TASK GOAL - Retype the entire listing, keeping every word as it is.

◇ ◇ ◇ ◇ ◇ ◇ ◇

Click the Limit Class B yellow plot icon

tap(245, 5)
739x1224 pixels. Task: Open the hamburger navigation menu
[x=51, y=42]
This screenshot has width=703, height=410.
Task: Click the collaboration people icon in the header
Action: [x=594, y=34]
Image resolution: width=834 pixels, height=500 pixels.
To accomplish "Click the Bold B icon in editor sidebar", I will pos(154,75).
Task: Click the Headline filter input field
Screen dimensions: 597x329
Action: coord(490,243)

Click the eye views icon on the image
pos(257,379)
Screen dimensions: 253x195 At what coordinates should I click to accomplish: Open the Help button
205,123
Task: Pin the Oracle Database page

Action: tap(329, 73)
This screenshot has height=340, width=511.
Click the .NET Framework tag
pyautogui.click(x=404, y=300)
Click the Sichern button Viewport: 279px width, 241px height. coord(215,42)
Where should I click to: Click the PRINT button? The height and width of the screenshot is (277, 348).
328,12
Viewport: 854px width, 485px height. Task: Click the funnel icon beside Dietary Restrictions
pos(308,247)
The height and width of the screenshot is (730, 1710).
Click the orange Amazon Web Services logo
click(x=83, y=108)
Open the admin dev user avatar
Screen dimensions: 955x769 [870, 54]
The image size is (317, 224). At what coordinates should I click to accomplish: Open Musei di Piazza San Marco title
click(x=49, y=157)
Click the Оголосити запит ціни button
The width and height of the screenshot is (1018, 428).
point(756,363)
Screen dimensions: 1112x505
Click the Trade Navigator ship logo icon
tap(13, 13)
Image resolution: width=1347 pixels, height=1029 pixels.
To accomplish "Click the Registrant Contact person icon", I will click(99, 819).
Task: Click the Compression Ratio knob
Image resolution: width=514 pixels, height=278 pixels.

◇ ◇ ◇ ◇ ◇ ◇ ◇

ANSWER SPACE -
Click the Limit Class B yellow plot icon

tap(245, 5)
739x1224 pixels. Task: Open the hamburger navigation menu
[x=51, y=42]
This screenshot has width=703, height=410.
Task: Click the collaboration people icon in the header
Action: [x=594, y=34]
Image resolution: width=834 pixels, height=500 pixels.
To accomplish "Click the Bold B icon in editor sidebar", I will pos(154,75).
Task: Click the Headline filter input field
Screen dimensions: 597x329
Action: coord(490,243)

Click the eye views icon on the image
pos(257,379)
Screen dimensions: 253x195 At what coordinates should I click to accomplish: Open the Help button
205,123
Task: Pin the Oracle Database page

Action: tap(329, 73)
This screenshot has height=340, width=511.
Click the .NET Framework tag
pyautogui.click(x=404, y=300)
Click the Sichern button Viewport: 279px width, 241px height. coord(215,42)
Where should I click to: Click the PRINT button? The height and width of the screenshot is (277, 348).
328,12
Viewport: 854px width, 485px height. Task: Click the funnel icon beside Dietary Restrictions
pos(308,247)
The height and width of the screenshot is (730, 1710).
Click the orange Amazon Web Services logo
click(x=83, y=108)
Open the admin dev user avatar
Screen dimensions: 955x769 [870, 54]
The image size is (317, 224). At what coordinates should I click to accomplish: Open Musei di Piazza San Marco title
click(x=49, y=157)
Click the Оголосити запит ціни button
The width and height of the screenshot is (1018, 428).
point(756,363)
Screen dimensions: 1112x505
Click the Trade Navigator ship logo icon
tap(13, 13)
Image resolution: width=1347 pixels, height=1029 pixels.
To accomplish "Click the Registrant Contact person icon", I will click(99, 819).
Task: Click the Compression Ratio knob
Image resolution: width=514 pixels, height=278 pixels.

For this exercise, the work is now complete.